Put the lines from the line with "Select the All markets tab" to the line with "Action: [650, 171]" into a Markdown table with the columns Row and Line, skipping blank lines and leaving out the pictures.
-----
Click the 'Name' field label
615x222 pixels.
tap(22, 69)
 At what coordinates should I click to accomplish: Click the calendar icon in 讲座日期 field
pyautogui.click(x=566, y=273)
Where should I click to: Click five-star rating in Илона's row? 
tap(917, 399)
-----
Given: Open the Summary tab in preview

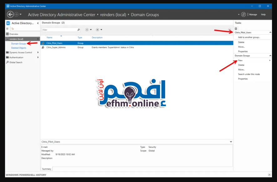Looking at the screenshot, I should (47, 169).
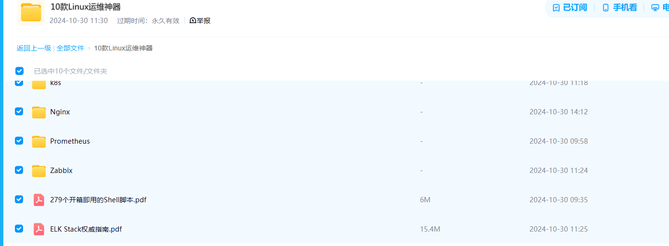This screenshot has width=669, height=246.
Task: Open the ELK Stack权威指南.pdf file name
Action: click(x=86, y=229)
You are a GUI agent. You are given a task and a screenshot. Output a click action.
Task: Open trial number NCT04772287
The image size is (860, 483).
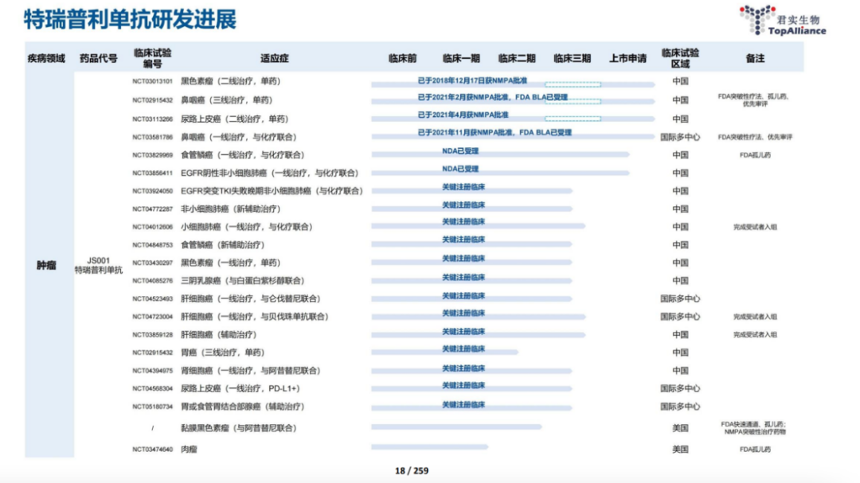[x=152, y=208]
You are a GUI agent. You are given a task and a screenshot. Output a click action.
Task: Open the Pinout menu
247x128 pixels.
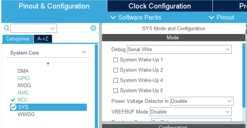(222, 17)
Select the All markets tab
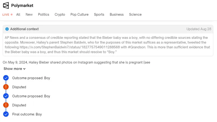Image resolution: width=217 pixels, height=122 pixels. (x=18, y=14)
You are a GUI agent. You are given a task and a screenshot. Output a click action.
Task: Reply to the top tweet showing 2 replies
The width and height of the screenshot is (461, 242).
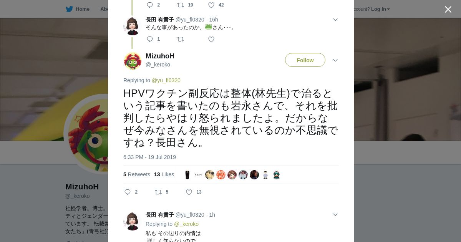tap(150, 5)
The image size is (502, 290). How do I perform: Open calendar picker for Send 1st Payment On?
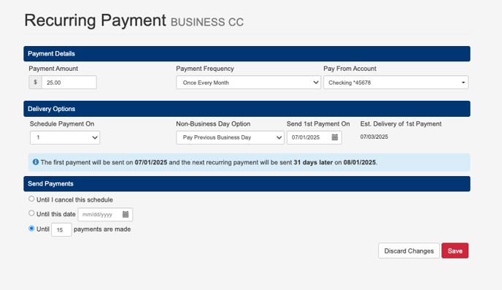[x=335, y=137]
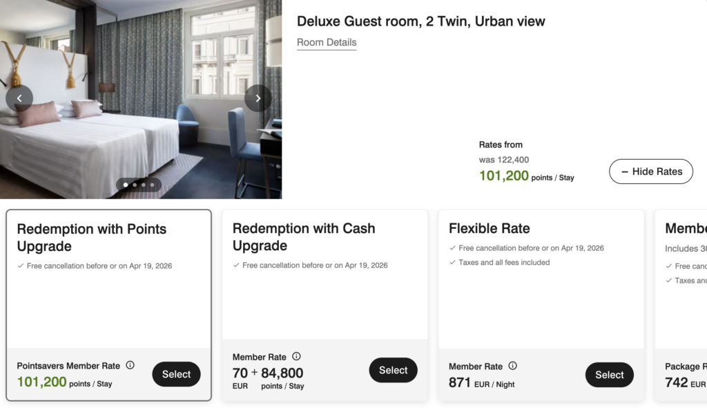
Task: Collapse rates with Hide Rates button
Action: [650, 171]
-----
### [WRITTEN ANSWER]
| Row | Line |
|---|---|
| 1 | Select the All markets tab |
| 2 | Image resolution: width=217 pixels, height=122 pixels. (x=18, y=14) |
| 3 | You are a GUI agent. You are given a task and a screenshot. Output a click action. |
| 4 | Task: Reply to the top tweet showing 2 replies |
| 5 | The width and height of the screenshot is (461, 242). |
| 6 | tap(150, 5) |
| 7 | The image size is (502, 290). How do I perform: Open calendar picker for Send 1st Payment On? |
| 8 | [x=335, y=137] |
| 9 | Task: Collapse rates with Hide Rates button |
| 10 | Action: [650, 171] |